In reality, apart from the political turnaround, was the march on 12 November a success? 182,000 demonstrators were counted in Paris. Yet, several observers noted the lack of ‘diversity’ in a march attended mainly by ethnic French. Few if any Muslims took part, and very few young people.
In fact, French Muslims were largely absent from this demonstration of strength against antisemitism. Several Muslim authorities openly criticised the march. The rector of the Paris mosque explained that it should have been a demonstration to “fight racism” rather than a demonstration against antisemitism, which obviously made little sense and ran the risk of drowning out the message.
In the days following the march, the controversy over the lack of enthusiasm—to put it mildly—on the part of Muslims to take part in the joint denunciation of antisemitism was rekindled by several events.

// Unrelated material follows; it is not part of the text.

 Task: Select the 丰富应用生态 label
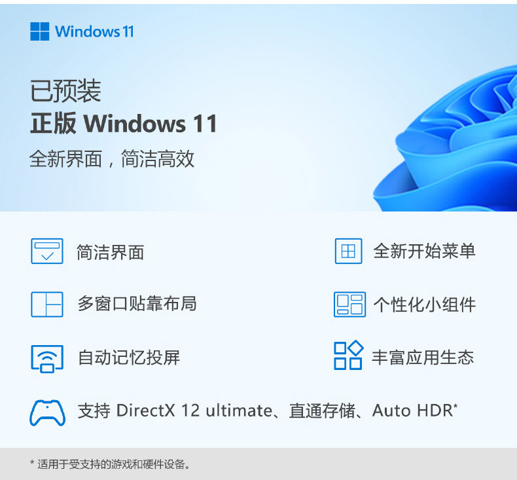point(423,358)
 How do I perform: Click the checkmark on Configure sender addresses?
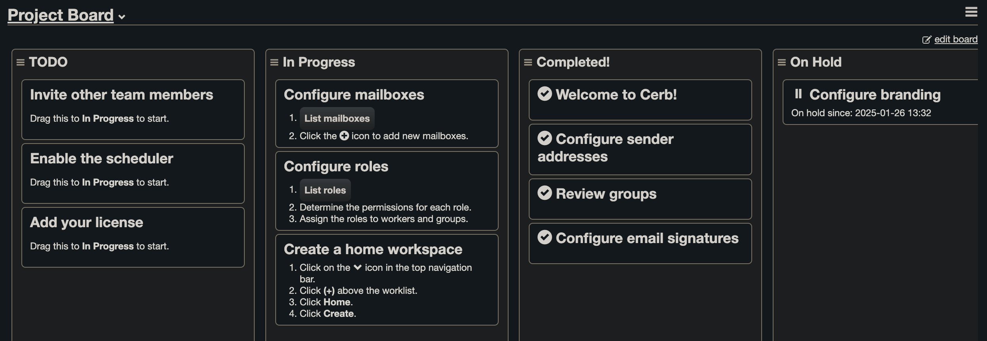click(x=545, y=138)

The academic Florence Bergeaud-Blackler, known for her denunciation of the activism of the Muslim Brotherhood, announced the resignation of the Chief Rabbi of France Moché Lewin from a working committee “on the adaptation of the discourse of Islam in France,” meeting at the Paris Mosque, after “the refusal to classify as terrorist the massacre perpetrated by Hamas in Israel on October 7th and to take part in the march for the Republic and against antisemitism” expressed by France’s main mosque.
On RMC radio on Tuesday, November 14th, Abdelali Mamoun, imam at the Grand Mosque of Paris, questioned the reality of the antisemitic acts committed in France in recent weeks: “Where are these 1,200 or so anti-Semitic acts that there are in France?” His statements caused an outcry. Yonathan Arfi, President of CRIF, the Representative Council of Jewish Institutions in France, called for the imam to be punished. “When you don’t want to see the problem of antisemitism, you are part of the problem. The 1,200 anti-Semitic acts are fuelled precisely by this denial of reality,” he deplored, denouncing the “revisionism in the present tense” expressed by Abdelali Mamoun.
Despite this body of corroborating evidence, the government—like the vast majority of the political class—refuses to name the facts and see a link between Islam, which has taken root in France as a result of massive immigration, and the dizzying rise in antisemitic acts. Asked by Europe 1 about the causes of the rise in antisemitism in France, the President of the French National Assembly Yaël Braun-Pivet naively replied that “she did not know why.”
This denial of reality can only fuel the growing mistrust among French Jews of the so-called traditional political parties, in favour of the formations of the national Right, RN, and Reconquête.